Une évolution qui n'inquiète pas tout le monde. « C'est magnifique de voir chaque année plus de vignerons sur ce salon, se réjouit de son côté Robert Eden, vigneron en AOC Minervois-La Livinière, présent depuis la première édition. Plus on est nombreux à produire bio, mieux c'est pour notre environnement. »
Un vignoble en croissance
L'inauguration du salon Millésime bio de Montpellier a été l'occasion de rappeler les statistiques sur la viticulture bio. Il apparaît que la France est bonne élève sur le sujet : elle a atteint dès 2010 les objectifs du Grenelle de l'environnement fixés pour 2012, avec un peu plus de 6 % du total du vignoble français en bio.
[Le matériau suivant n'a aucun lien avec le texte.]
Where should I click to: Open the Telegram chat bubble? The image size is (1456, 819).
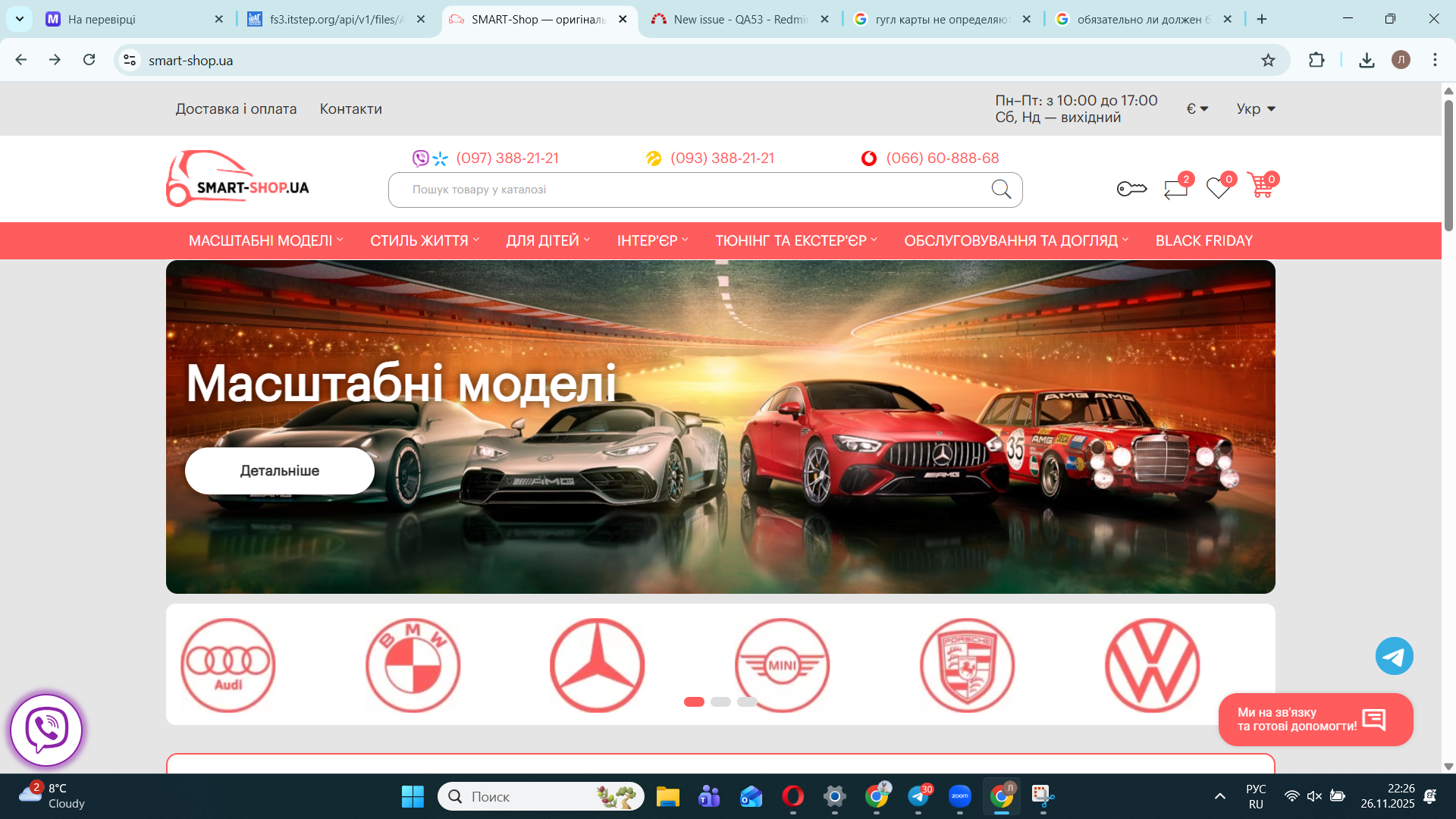(1394, 656)
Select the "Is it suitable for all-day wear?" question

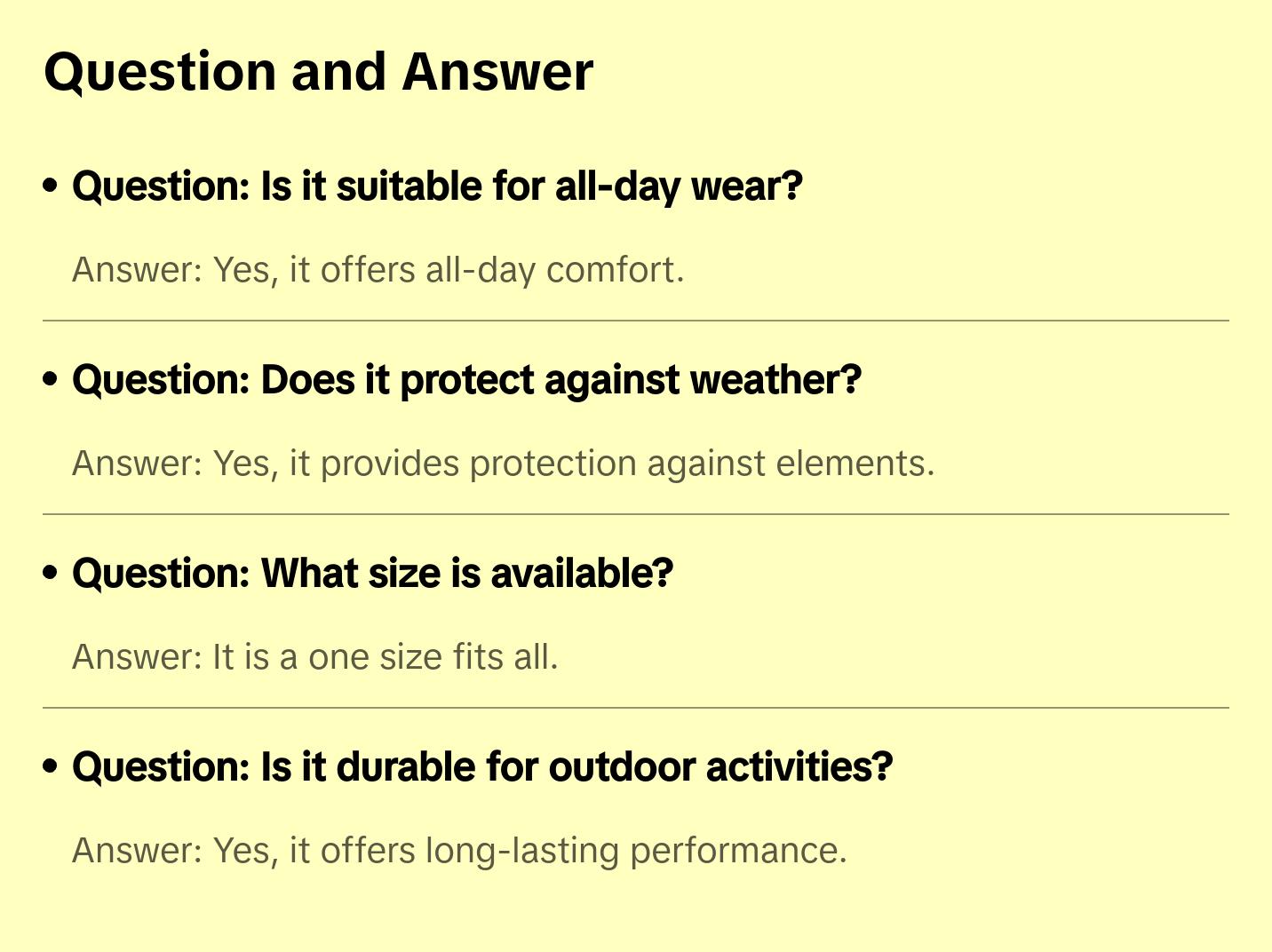[x=437, y=186]
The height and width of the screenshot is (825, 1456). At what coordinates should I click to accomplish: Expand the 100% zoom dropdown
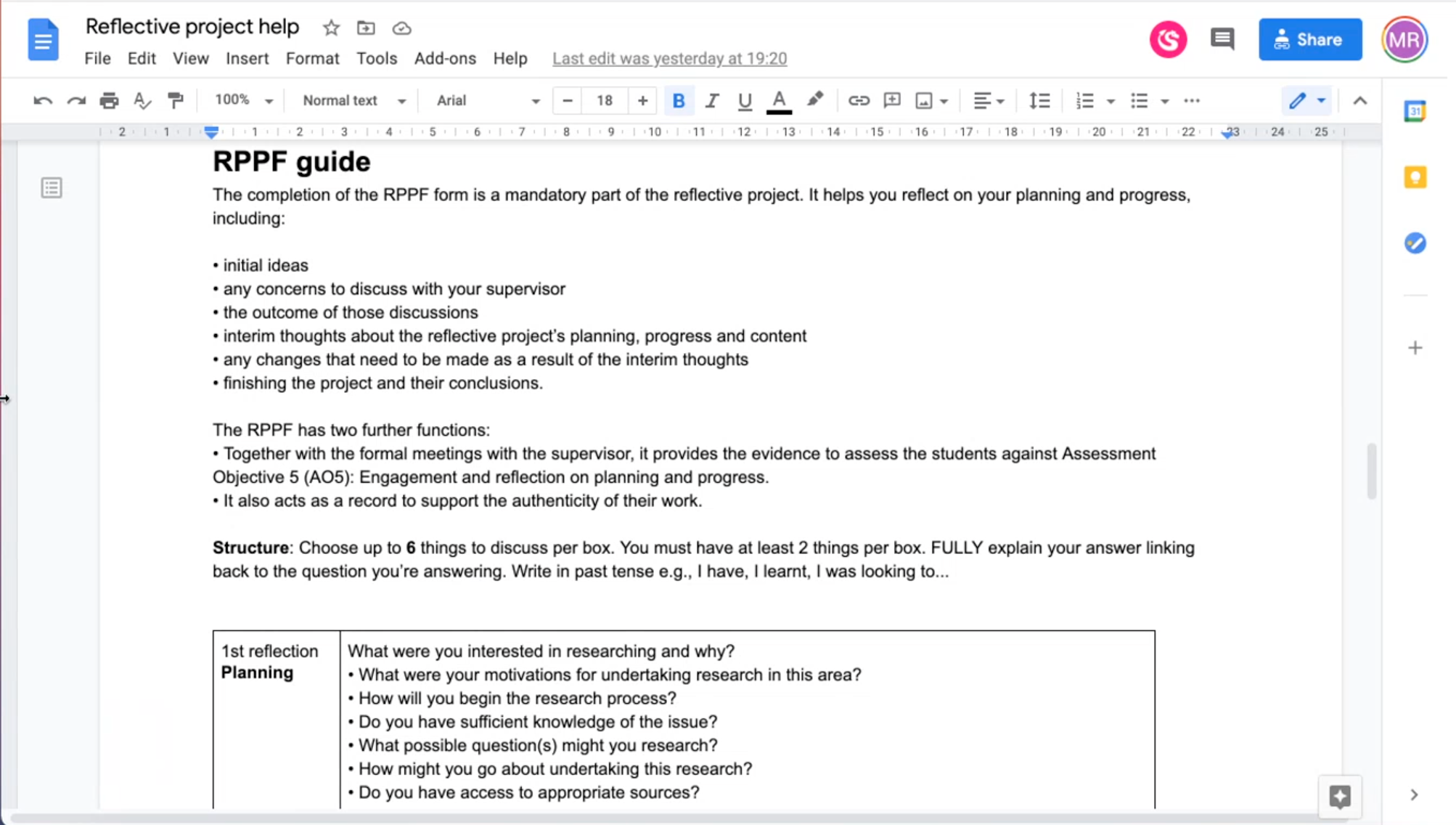pyautogui.click(x=244, y=100)
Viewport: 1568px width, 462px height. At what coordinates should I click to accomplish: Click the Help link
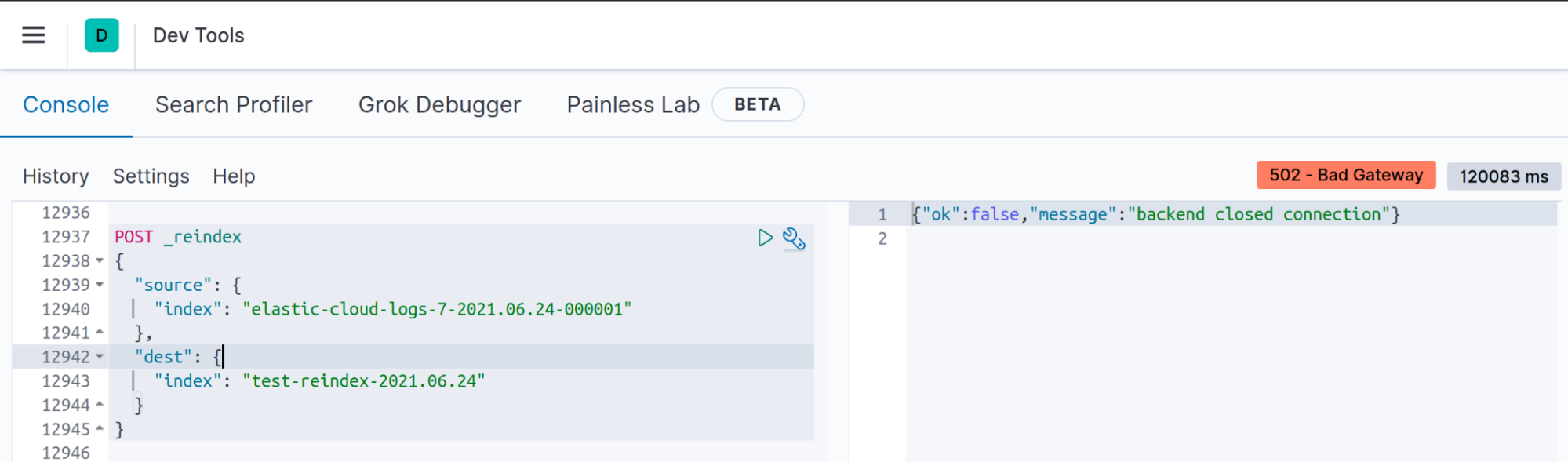point(234,176)
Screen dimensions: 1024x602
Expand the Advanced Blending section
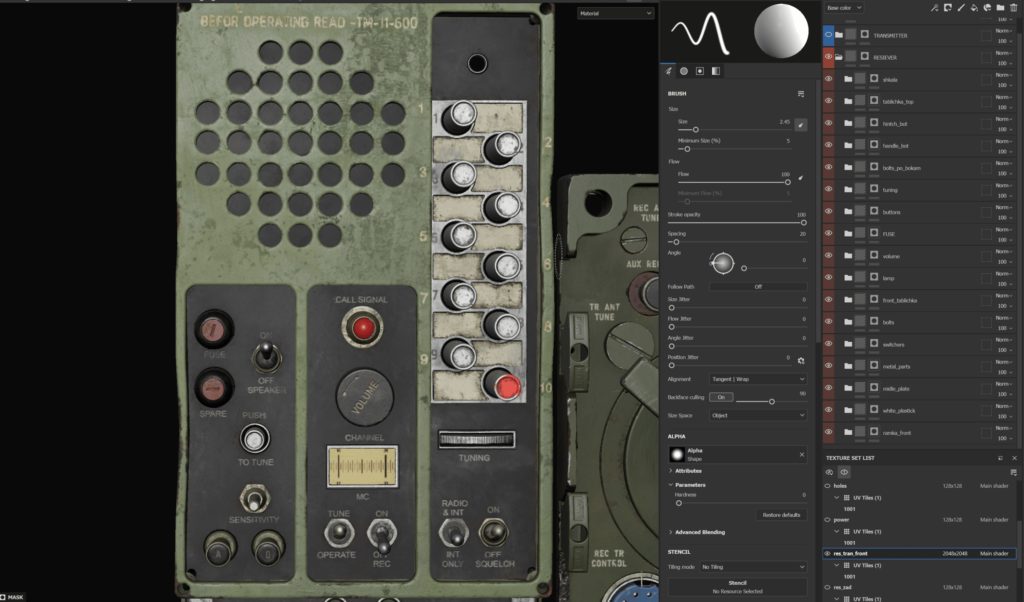tap(699, 531)
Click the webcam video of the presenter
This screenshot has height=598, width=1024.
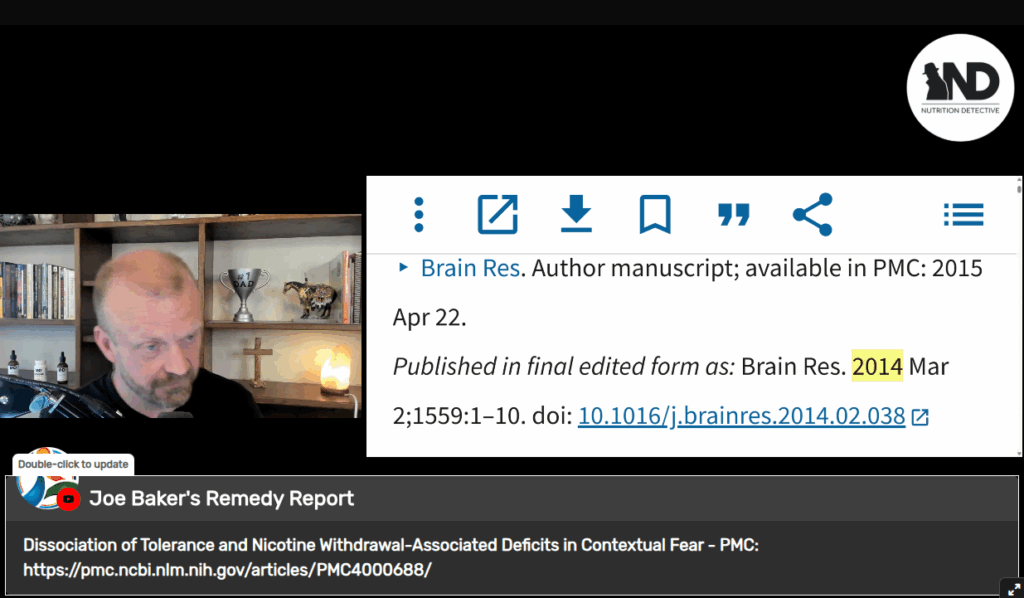(x=181, y=316)
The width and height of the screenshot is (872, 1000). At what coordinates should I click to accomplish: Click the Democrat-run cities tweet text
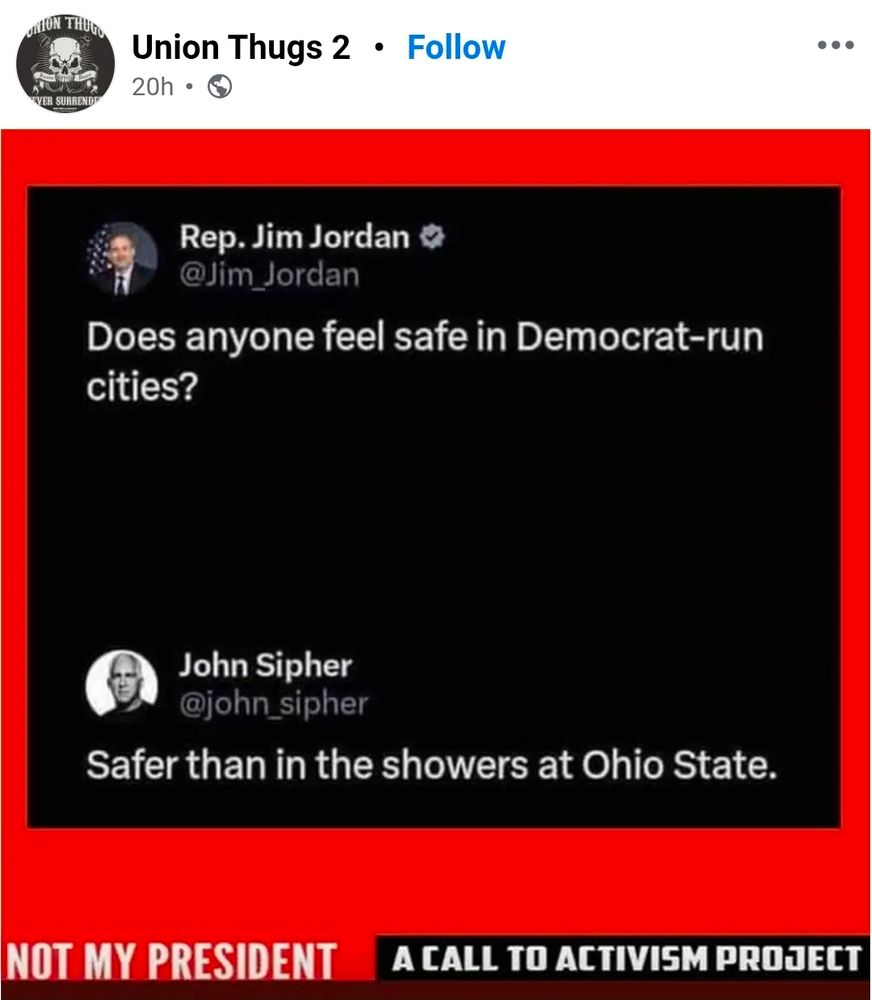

Grâce à une croissance de 28 % en 2010, le vignoble bio français dépasse les 50 000 ha en 2010. Les surfaces en conversion (28 865 ha) vont permettre de doubler les volumes disponibles entre 2010 et 2012. Signe qui ne trompe pas : les vins bios sont de plus en plus présents en grande distribution.
Marché encore embryonnaire, il affiche des taux de progression à faire pâlir : + 28 % en valeur comme en volume en 2010.
Des conversions par conviction
Passer en bio relève plus de la conviction morale que de l'appât du gain, d'après une étude menée en 2010 par Bordeaux école management (BEM) auprès de 939 vignerons indépendants de France. 86 % des vignerons interrogés expliquent leur conversion au bio par le souhait de mieux protéger la nature ainsi que l'environnement et 51 % par des préoccupations philosophiques. 51 % espèrent protéger leur santé et 41 % veulent relever des défis techniques. Seulement 32 % cherchent à augmenter le prix de leur vin et 30 % à répondre à la demande des consommateurs. Autre élément de cette étude : les vignerons de Bourgogne, du Bordelais et de Champagne s'engagent moins vers le bio que ceux des autres régions.